Shuchman. “Trading Restenosis for Thrombosis? New Questions about Drug-Eluting Stents”. The New England Journal of Medicine. 355. November 9 (2006): 1949-1952. Print
http://nejm.highwire.org/cgi/content/extract/355/19/1949
Up to this point, drug-eluting stents have had a golden reputation. They had proven to be able to reduce both emergency cardiac surgery and additional angioplasty. They are also associated with substantially lower restenosis rates than bare metal stents as proven by prior papers. At the time of this paper (2006), more than 90% of angioplasty procedures used drug-eluting stents rather than bare metal stents and more than 6 million patients have drug eluting stents in their arteries
However, in this editorial Shuchman reviews the growing concerns with drug-eluting stents: late thrombosis. “Late stent thrombosis (LST)” is defined as occuring 3 to 6 months after the surgery, while “very late stenosis thrombosis (VLST)” is greater than 6 months.
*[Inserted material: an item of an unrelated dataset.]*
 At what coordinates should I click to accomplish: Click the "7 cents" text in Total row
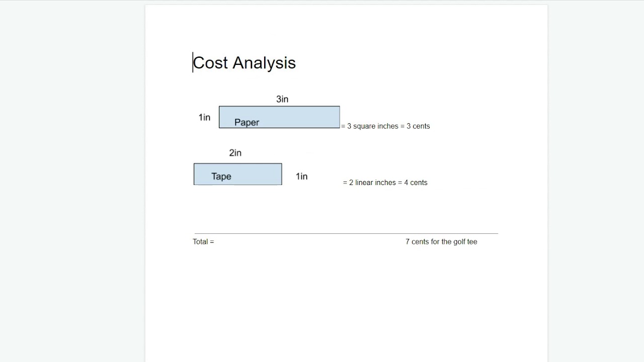(x=417, y=242)
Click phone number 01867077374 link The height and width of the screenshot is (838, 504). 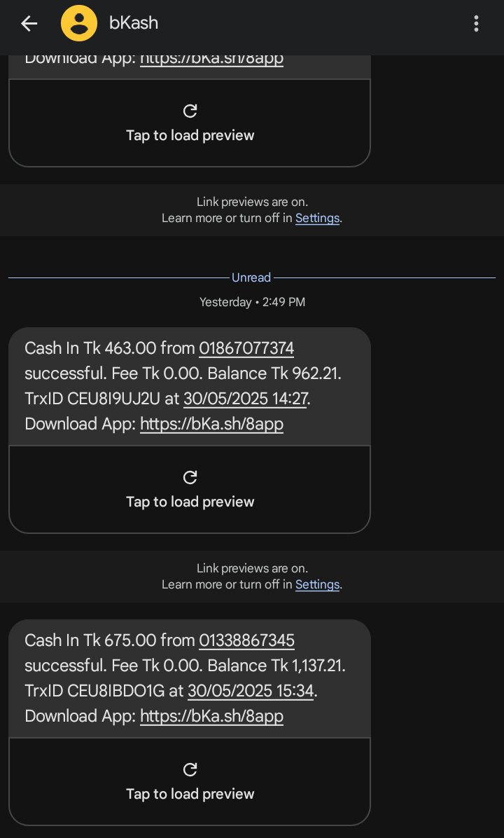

After tracking patients from early clinical trials researchers have discovered that thrombosis is a major concern. For example, four years of data on nearly 3500 patients randomly assigned to receive a drug eluting stent (Taxus) or a bare metal stent has shown the risk of thrombosis formation 6 months after Taxus stent placement. The difference in risk increased by .2% per year, so 3 years after stent placement there is a .5% higher risk in Taxus over the bare metal stent. These reviewers suggested that there might be an increased risk of myocardial infarction and death associated with stent thrombosis.